There is also a S Pedelec upto 28mph. You need a driving license before 2001 or motorcycle CBT. The rest is paperwork and insurance. But if you're going to be riding constantly throughout the year for multi years. A decent bike with power/guards/ racks and factory lights it would be my way to go/

According to reports these S Peds have massively reduced the commuting by car into Berlin. Imagine the time saved, less hassle in towns because your bike can travel as fast, and you can still filter


----------



## Milkfloat (2 Jan 2020)

If you don't maintain and clean an ebike then you would also have to pay out for new parts. Personally, I would stick with mixing between a scooter/125 and your bike, but introduce some cleaning and maintenance.


----------



## CXRAndy (2 Jan 2020)

Milkfloat said:


> If you don't maintain and clean an ebike then you would also have to pay out for new parts. Personally, I would stick with mixing between a scooter/125 and your bike, but introduce some cleaning and maintenance.


I dont see any difference between a cycle, ebike or motorcycle, all need to be maintained


----------



## Milkfloat (2 Jan 2020)

CXRAndy said:


> I dont see any difference between a cycle, ebike or motorcycle, all need to be maintained


I totally agree, so why go to the effort of switching to a new bike or even a car?


----------



## CXRAndy (2 Jan 2020)

Milkfloat said:


> I totally agree, so why go to the effort of switching to a new bike or even a car?

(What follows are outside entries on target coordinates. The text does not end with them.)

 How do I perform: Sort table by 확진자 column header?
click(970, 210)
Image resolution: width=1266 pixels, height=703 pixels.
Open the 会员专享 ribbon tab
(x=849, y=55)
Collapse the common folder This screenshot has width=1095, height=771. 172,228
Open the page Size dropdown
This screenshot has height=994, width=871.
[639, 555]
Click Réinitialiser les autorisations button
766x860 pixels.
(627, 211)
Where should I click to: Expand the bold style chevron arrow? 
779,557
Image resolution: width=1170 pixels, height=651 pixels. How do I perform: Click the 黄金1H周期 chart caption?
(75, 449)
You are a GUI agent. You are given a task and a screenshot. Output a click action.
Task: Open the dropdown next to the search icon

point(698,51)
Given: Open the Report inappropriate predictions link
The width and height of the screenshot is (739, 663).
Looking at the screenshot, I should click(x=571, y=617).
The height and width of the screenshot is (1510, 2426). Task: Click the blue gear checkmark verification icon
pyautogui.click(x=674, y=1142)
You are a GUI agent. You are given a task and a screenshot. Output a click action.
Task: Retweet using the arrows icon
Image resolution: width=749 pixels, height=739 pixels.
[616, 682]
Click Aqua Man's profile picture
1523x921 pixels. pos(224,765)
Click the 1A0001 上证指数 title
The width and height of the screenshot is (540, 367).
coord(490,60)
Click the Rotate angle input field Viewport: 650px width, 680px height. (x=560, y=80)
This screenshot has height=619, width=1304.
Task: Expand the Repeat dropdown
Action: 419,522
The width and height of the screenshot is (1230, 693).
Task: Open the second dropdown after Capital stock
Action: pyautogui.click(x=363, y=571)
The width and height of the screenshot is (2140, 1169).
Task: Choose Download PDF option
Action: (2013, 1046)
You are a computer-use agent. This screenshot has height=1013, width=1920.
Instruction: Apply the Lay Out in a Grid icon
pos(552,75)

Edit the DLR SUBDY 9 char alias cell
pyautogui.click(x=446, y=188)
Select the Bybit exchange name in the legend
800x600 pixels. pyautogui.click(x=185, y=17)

In the context of the O/P, using a moped or motorcycle whilst being a little easier to filter in town they emit pollution whilst doing so. Riding and S pedelec will allow the rider to cover distance quickly, emit no tailpipe pollution. 

I'm booking my kids on a CBT course, they have agreed its a useful entitlement. Especially as one lives on the outskirts of London. They are already complaining of the £15/day travel expense.


----------



## rogerzilla (2 Jan 2020)

The cheaper e-bikes just seem to twist and go. They don't bother implementing the pedalling requirement. My father had a Powabyke Salisbury that was like this. It was quite fun.


----------



## Pale Rider (2 Jan 2020)

rogerzilla said:


> The cheaper e-bikes just seem to twist and go



Not so much now since it became illegal to supply a twist and go ebike, although like other ebike regulations, some retailers ignore them.

Twist and go is a bit more complicated because as far as anyone can gather, it's selling, rather than using such a bike that's illegal.

Thus it would be legal to use a non twist and go bike which you bought as such then later fitted a throttle.


----------